J'ai souri. L'ouverture m'est apparue.

- Non, un pur hasard ! Bien sûr que je pense que c'est lié. J'avais déjà repéré la caisse deux, trois fois. Pour moi, il s'agissait d'un simple avertissement. Je me suis barricadé et j'ai un couteau de cuisine dans la main, si tu veux savoir. Je ne donne pas cher de ta peau si tu mets le nez dehors.

- Putain de merde ! Je suis désolé, mec.

- Ouais, ça sert à rien d'être désolé. Il va falloir penser vite et bien. Primo, il me faut une autre voiture. On va taper dans le liquide que tu as récupéré. Deuxio, tu ne bouges pas d'un poil. Il va falloir être super prudent. Le type sait peut-être déjà où tu te planques. Et tertio, tu laisses entrer mon contact dans la combine sans discussion et aux conditions que je viens de t'énoncer. Elle connaît le milieu, les tarifs et on ne perdra pas au change. On te trouvera une autre planque.
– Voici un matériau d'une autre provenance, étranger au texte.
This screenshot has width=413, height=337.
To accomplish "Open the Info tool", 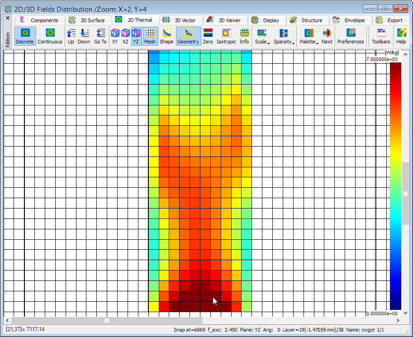I will coord(244,36).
Je ne voudrais pas t'alarmer, mais il me semble que j'ai vu des gars rôder dans ton jardin.

- Eh, le liquide pour la caisse sera retiré de ta part, bien sûr.

- Si tu veux, mais t'es un putain d'enfoiré de penser à un truc pareil en ce moment. Je te rappelle demain. Je ne tiens plus, il faut que je dorme.

J'avais fini sur une vérité. Alexandra attendrait, elle aussi. J'ai laissé le combiné décroché et suis allé me coucher tant bien que mal en m'empiffrant de gélules.